Up until now, the batch of Independents running for Governor has looked like a disheveled, rag tag bunch of non-players who were deluding themselves into thinking they would pull any significant votes or receive any real attention – or in the case of Independent candidates like Alex Hammer, even be taken seriously at all.
But Cutler is different – he is actually a serious candidate, with real experience, and a background that demands he be taken seriously.
Cutler is a former staffer of a Maine legend – Senator Edmund Muskie of Maine, helping craft some landmark legislation, such as the Clean Air Act. He then worked at the White House Office of Management and Budget under Carter, as well as serving as an energy expert for the President for three years. He has also worked on multiple presidential campaigns. In short, he has political experience, and a base of support that can actually build an electoral organization in the state.
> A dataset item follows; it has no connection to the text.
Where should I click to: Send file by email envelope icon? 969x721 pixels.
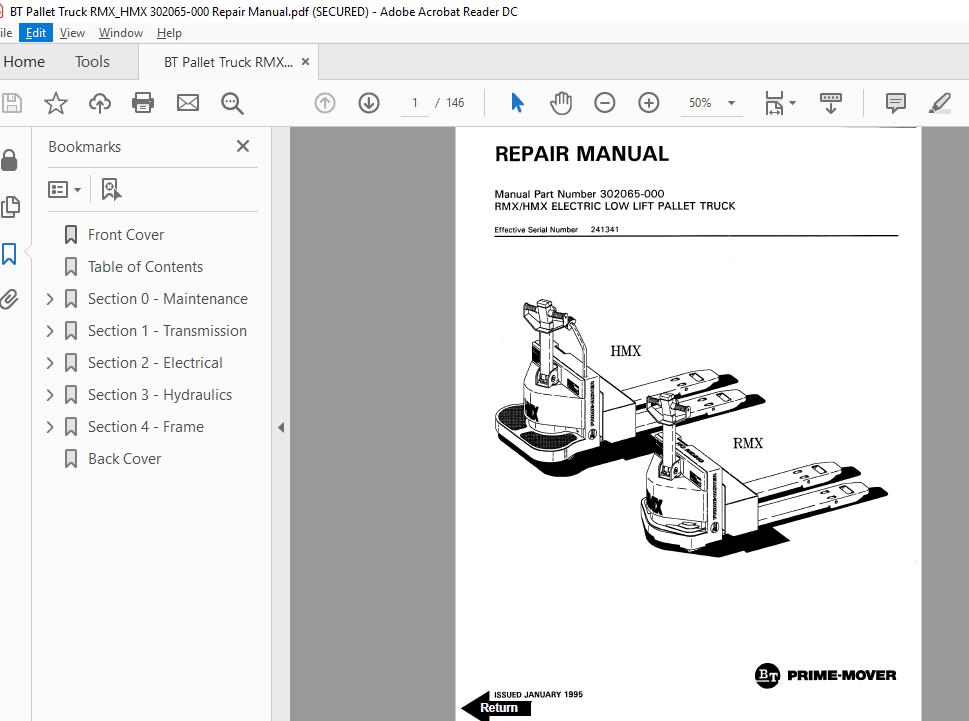click(x=188, y=103)
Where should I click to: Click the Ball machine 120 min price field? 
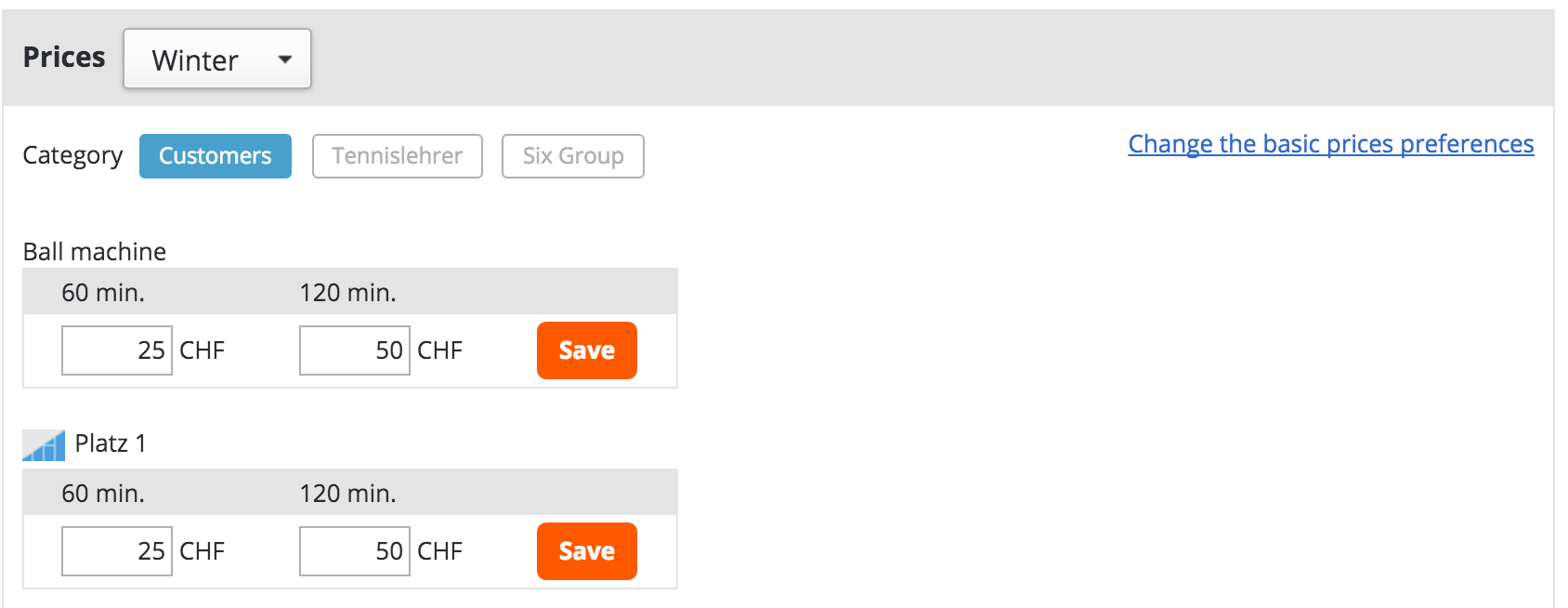tap(354, 350)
None of this means he will win, or even that he will come close – it is far too early to know that. But one thing we do know is that his entry into the race provides for a new variable that will at a bare minimum effect the general election.
Cutler’s history in Democratic politics under Muskie and Carter, as well as his role in environmental and energy policy should present a very real threat to the eventual Democratic nominee. With a Green in the race sucking off 5% of the vote from a left of center electorate, and Cutler siphoning off from a center to center-left perspective, the eventual Democratic candidate will be fighting for a smaller share of the pie, while the Republican candidate (at least at this point) will have the center-right all to himself.
Granted, politics is a lot more complicated than that. In 1994, there was a well known Democrat, a center-left Independent in the race, a Green candidate pulling 6% of the vote – and the Republican candidate (Susan Collins) came in a distant third. Still, this is not 1994, and if I were a Republican candidate for Governor, Cutler’s presence would make me extremely happy.
Can Cutler build a coalition to win statewide like King did? We will see. Eliot Cutler is not Angus King, and this is not 1994 – so personally I am skeptical. But we will get a much clearer picture of what Cutler will do to this race as time goes by.
One thing is for sure, however. He is indeed a game changer. What he changes the game into, remains to be seen.